The period that started with the 1960 intervention became the stage for intensifying class struggle that reached a pinnacle in the late 1970s. 1960s were the beginning of a process in which the working class started to acquire a political consciousness and raised not only economic demands but social and political demands as well. Türkiye İşçi Partisi (TİP) (TLP) was established after 1960 coup and the party benefited from the support of growing student population and the growing industrialized proletariat from mid 1960s onwards.
The most important development in this respect is the establishment of DİSK- Devrimci İşçi Sendikaları Konfederasyonu- (Revolutionary Workers Union Confederation). DİSK was established in 1967 by a group of unions which withdrew from Türk-İş, the only workers confederation of the day.
In contradiction to Türk-İş’s ineffective and at times conformist position, DİSK developed an active, militant struggle that put forward the class interests in 1968-1970. Although there was an effort to prevent its organisation in the public sector, it increasingly became organised in the important workplaces in the private sector
This period also witnessed the flowering of extremist right wing and left wing groups in the permissive environment of 1960 Constitution. These groups later became responsible for inflicting political violence which led to the death of thousands of people. Especially from the end of 1968 onwards and increasingly during 1969 and 1970 the violence of the Left was met and surpassed by violence from the militant right, notably Türkeş’s Milliyetçi Hareket Partisi (MHP) (NAP) and its commandos.

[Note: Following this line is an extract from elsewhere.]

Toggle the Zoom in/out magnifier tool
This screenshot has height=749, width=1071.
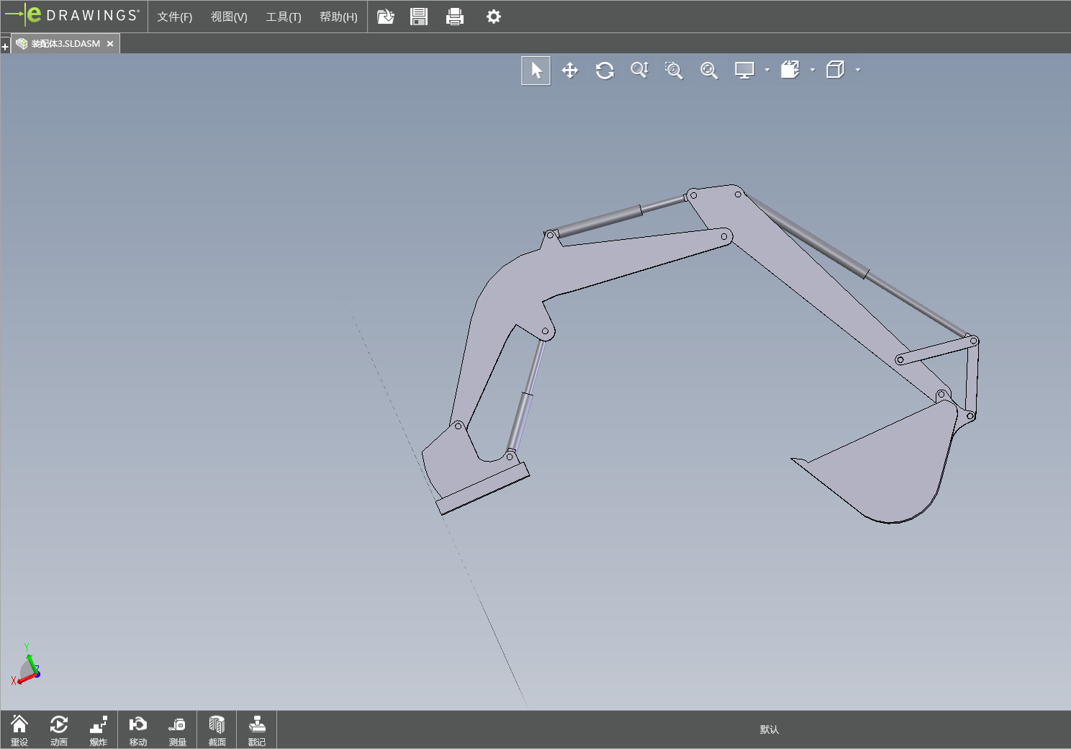639,71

By early 1971 the government, weakened by defections, seemed to have become paralysed. It was powerless to act to curb the violence on the campuses and in the streets and could not hope to get any serious legislation on social or financial reform passed in the assembly.
This was the situation when, on 12 March 1971 the chief of the general staff handed the prime minister a memorandum, which really amounted to an ultimatum by the armed forces. It demanded that a strong and credible government be formed which would be able to end the ‘anarchy’ and carry out reforms ‘in a Kemalist spirit’. If the demand were not met, the army would ‘exercise its constitutional duty’ and take over power itself. The parliament was not dissolved but the elected government in power was replaced with an appointed one, and the declaration of martial law provided the means for exercising repression.